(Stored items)
+++
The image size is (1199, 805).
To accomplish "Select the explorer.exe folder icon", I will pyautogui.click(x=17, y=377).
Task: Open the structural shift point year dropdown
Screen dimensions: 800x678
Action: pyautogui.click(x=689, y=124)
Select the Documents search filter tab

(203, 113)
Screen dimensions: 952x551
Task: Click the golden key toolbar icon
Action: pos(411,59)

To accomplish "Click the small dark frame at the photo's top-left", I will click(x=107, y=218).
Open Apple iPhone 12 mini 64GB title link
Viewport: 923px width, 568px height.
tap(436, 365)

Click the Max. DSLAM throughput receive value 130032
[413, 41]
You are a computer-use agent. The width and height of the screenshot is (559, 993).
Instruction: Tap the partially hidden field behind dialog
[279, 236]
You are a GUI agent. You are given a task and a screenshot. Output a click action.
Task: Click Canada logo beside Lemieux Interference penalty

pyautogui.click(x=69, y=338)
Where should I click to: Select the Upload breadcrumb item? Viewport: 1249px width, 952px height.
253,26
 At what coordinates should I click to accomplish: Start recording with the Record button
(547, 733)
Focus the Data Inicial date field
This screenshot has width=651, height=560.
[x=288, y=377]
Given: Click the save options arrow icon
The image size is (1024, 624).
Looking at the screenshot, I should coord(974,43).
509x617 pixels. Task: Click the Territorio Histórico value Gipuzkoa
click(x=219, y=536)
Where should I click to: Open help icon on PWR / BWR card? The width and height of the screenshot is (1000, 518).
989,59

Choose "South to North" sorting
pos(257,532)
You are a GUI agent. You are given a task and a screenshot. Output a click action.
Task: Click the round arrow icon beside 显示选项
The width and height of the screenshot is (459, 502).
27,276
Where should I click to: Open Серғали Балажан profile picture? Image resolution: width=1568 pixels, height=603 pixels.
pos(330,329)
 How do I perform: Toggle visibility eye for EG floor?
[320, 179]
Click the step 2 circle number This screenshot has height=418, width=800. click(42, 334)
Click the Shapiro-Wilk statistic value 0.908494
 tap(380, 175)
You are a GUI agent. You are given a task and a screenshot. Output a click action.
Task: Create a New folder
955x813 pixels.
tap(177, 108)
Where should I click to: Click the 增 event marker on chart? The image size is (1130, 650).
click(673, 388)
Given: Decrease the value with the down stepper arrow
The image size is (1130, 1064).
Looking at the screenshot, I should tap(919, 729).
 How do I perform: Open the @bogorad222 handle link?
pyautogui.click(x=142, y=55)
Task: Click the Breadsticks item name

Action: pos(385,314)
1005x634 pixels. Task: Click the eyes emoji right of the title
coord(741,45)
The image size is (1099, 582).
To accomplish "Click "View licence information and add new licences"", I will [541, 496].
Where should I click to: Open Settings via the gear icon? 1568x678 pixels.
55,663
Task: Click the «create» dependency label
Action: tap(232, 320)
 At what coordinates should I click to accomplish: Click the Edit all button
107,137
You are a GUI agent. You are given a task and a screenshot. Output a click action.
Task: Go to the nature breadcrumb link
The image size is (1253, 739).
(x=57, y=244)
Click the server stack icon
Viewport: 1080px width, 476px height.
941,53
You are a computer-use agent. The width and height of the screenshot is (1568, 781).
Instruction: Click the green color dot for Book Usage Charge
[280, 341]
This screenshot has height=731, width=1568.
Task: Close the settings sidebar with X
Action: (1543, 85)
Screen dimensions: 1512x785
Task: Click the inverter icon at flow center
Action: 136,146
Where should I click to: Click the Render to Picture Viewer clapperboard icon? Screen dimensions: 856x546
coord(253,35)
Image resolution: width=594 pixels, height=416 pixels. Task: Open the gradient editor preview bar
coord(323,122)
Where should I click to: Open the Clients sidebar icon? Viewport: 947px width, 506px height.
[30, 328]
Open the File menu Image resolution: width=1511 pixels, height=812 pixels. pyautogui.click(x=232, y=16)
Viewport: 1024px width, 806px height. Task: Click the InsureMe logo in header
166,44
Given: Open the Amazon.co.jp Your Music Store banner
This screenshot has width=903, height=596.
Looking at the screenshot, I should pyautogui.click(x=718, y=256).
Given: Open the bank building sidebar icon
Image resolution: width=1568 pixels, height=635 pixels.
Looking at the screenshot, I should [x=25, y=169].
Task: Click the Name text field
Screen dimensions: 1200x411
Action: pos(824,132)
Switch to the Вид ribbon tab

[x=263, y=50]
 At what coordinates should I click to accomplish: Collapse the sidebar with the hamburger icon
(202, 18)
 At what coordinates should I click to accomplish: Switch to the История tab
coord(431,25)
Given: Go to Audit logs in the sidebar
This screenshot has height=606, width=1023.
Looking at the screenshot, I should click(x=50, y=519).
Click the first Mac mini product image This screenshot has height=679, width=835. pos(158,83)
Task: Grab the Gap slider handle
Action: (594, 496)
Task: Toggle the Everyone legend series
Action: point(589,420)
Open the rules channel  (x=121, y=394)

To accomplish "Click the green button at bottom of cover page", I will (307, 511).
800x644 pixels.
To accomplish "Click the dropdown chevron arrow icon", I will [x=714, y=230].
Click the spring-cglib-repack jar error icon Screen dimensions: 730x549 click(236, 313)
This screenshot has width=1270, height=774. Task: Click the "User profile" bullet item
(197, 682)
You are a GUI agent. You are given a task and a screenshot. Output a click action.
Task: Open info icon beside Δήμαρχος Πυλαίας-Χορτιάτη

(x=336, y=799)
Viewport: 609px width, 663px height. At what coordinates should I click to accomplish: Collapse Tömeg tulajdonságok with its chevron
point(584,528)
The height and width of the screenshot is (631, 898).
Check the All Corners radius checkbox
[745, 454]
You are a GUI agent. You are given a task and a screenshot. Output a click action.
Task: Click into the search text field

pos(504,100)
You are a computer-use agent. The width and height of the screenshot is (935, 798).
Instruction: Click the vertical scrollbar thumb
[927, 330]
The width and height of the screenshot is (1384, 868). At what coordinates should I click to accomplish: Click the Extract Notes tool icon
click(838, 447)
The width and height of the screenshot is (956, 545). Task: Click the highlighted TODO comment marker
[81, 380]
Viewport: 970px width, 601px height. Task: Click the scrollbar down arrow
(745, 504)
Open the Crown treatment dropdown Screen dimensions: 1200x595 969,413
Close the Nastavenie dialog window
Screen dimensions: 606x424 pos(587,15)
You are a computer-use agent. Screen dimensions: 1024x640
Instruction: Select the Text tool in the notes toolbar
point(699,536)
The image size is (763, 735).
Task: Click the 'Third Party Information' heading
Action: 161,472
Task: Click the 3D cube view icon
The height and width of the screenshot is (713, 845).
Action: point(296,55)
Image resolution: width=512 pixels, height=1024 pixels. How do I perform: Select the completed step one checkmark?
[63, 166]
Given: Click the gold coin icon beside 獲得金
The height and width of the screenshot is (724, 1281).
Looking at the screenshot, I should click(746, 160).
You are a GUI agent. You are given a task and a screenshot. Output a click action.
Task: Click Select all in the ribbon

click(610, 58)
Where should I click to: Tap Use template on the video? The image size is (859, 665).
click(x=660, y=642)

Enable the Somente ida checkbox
+++
* **Exercise description**
Give the lines again, exactly as they stand, from the beginning of the data through the line with "Given: Click the save options arrow icon".

* **Exercise solution**
The image size is (1199, 805).
To accomplish "Select the explorer.exe folder icon", I will pyautogui.click(x=17, y=377).
Task: Open the structural shift point year dropdown
Screen dimensions: 800x678
Action: pyautogui.click(x=689, y=124)
Select the Documents search filter tab

(203, 113)
Screen dimensions: 952x551
Task: Click the golden key toolbar icon
Action: pos(411,59)

To accomplish "Click the small dark frame at the photo's top-left", I will click(x=107, y=218).
Open Apple iPhone 12 mini 64GB title link
Viewport: 923px width, 568px height.
tap(436, 365)

Click the Max. DSLAM throughput receive value 130032
[413, 41]
You are a computer-use agent. The width and height of the screenshot is (559, 993).
Instruction: Tap the partially hidden field behind dialog
[279, 236]
You are a GUI agent. You are given a task and a screenshot. Output a click action.
Task: Click Canada logo beside Lemieux Interference penalty

pyautogui.click(x=69, y=338)
Where should I click to: Select the Upload breadcrumb item? Viewport: 1249px width, 952px height.
253,26
 At what coordinates should I click to accomplish: Start recording with the Record button
(547, 733)
Focus the Data Inicial date field
This screenshot has width=651, height=560.
[x=288, y=377]
Given: Click the save options arrow icon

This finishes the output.